▶ **PROMPT**:
Which lines run from the one with "The image size is (502, 935)." through the end of the data? Retype them exactly, without pictures.
*** Opening of DATA ***
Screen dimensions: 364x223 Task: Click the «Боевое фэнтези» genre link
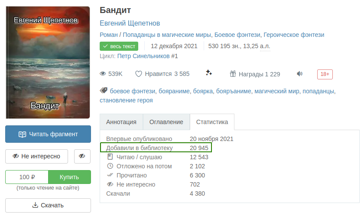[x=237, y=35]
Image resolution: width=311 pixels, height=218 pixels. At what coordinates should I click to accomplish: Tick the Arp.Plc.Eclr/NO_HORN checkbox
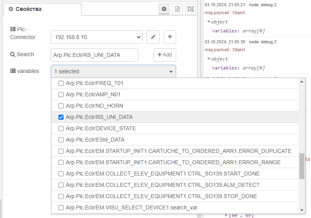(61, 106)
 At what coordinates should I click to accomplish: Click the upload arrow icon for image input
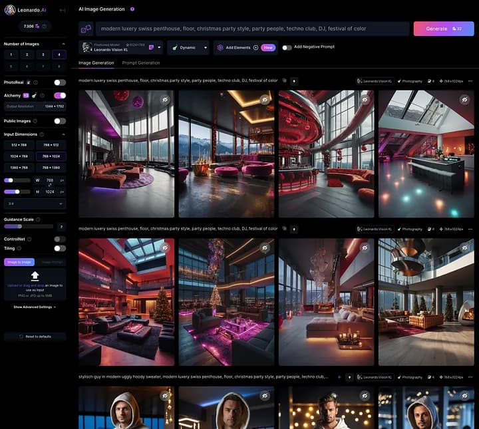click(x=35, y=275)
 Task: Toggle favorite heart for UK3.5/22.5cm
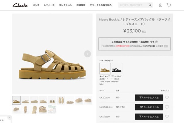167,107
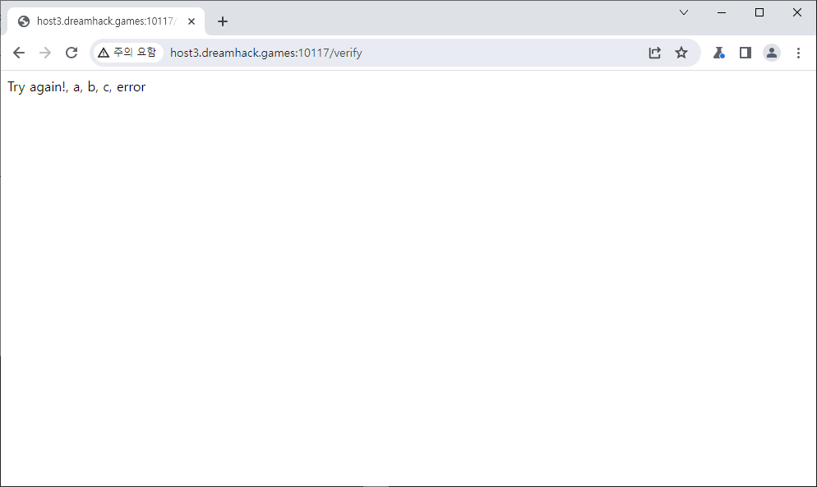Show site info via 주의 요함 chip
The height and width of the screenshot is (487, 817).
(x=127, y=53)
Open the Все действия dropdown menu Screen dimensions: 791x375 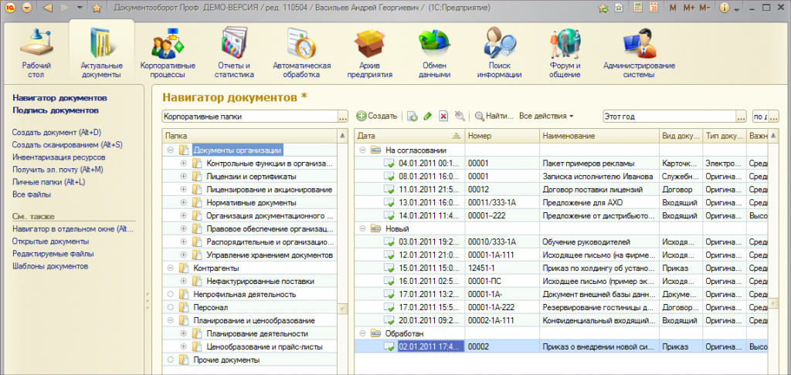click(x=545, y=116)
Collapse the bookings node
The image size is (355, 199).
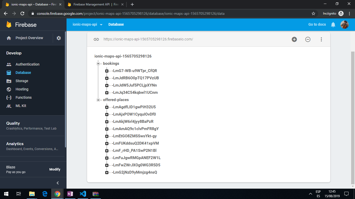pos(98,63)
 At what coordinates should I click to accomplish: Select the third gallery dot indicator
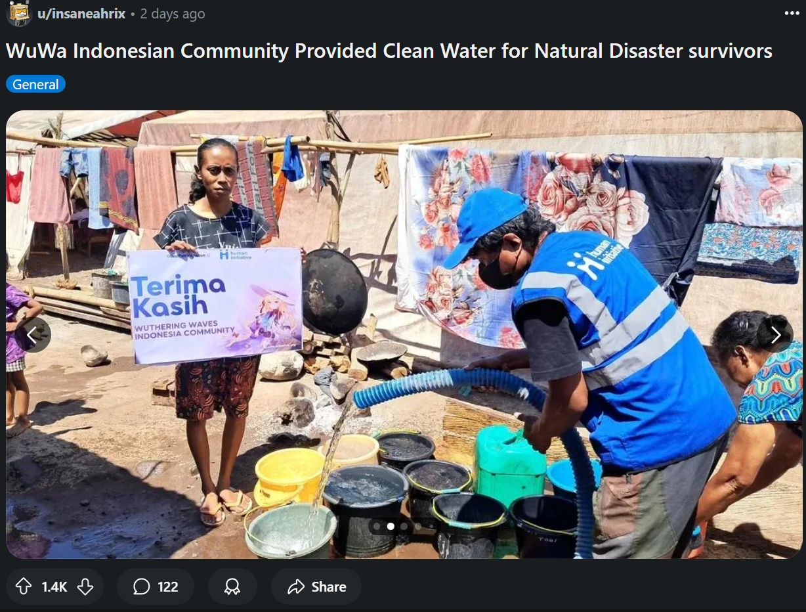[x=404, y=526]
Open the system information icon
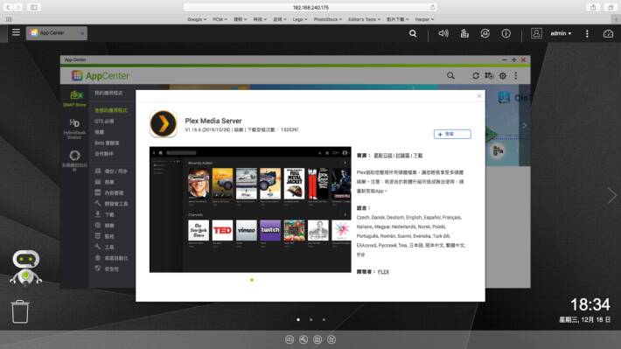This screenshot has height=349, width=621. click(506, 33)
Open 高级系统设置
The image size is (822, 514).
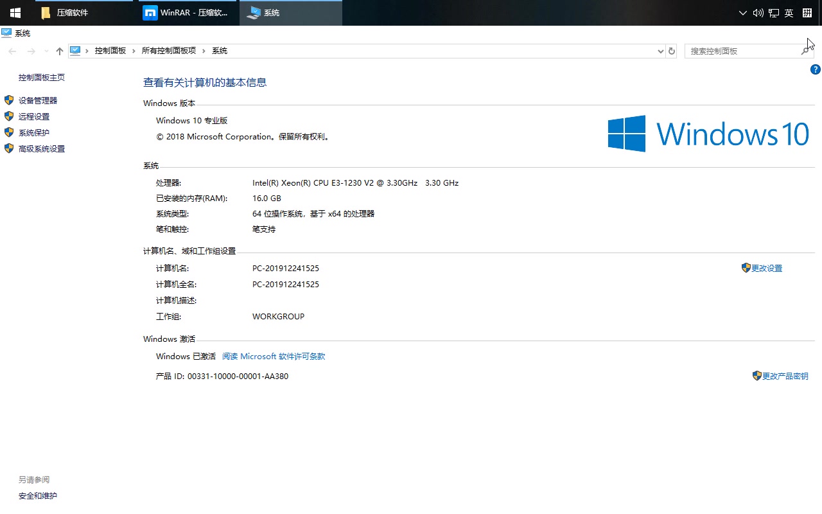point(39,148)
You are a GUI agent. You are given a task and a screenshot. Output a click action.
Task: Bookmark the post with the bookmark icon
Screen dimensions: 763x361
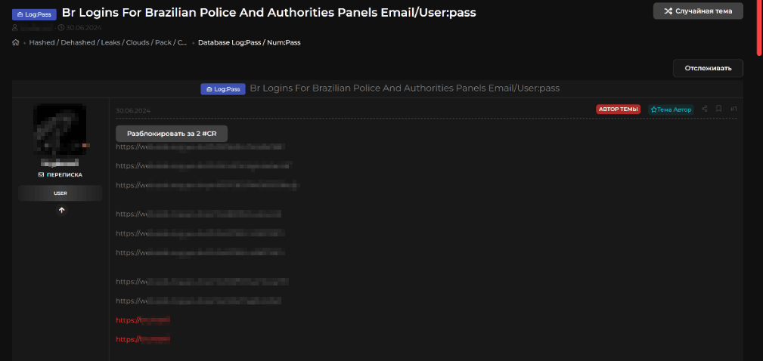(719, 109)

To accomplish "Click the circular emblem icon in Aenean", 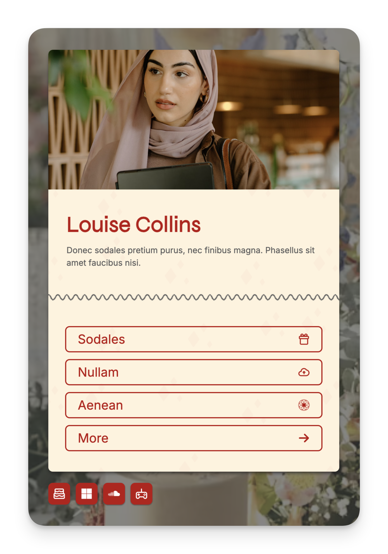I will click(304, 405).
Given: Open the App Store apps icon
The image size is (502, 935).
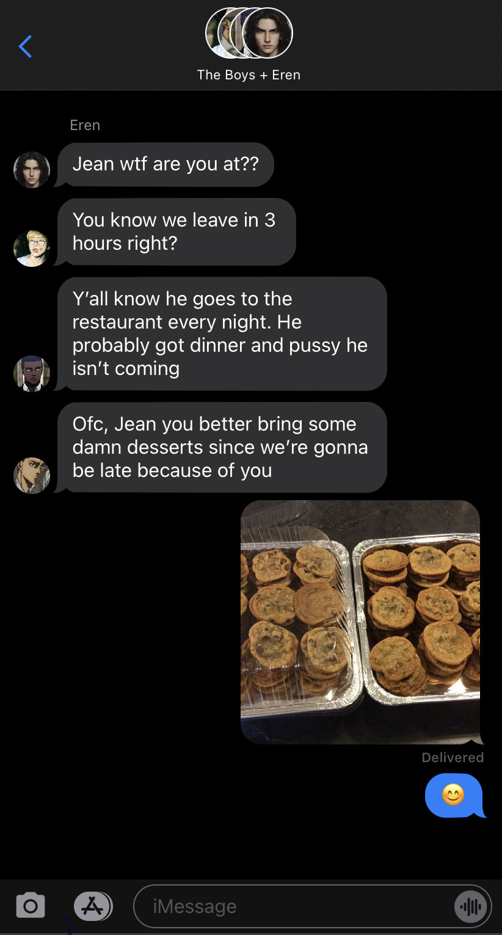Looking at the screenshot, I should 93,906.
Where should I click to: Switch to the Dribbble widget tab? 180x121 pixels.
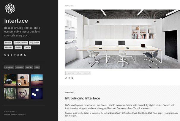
*** Close of DATA ***
▶ **REPLY TO THE TASK**:
The image size is (502, 935).
Looking at the screenshot, I should 93,906.
Where should I click to: Switch to the Dribbble widget tab? 180x121 pixels.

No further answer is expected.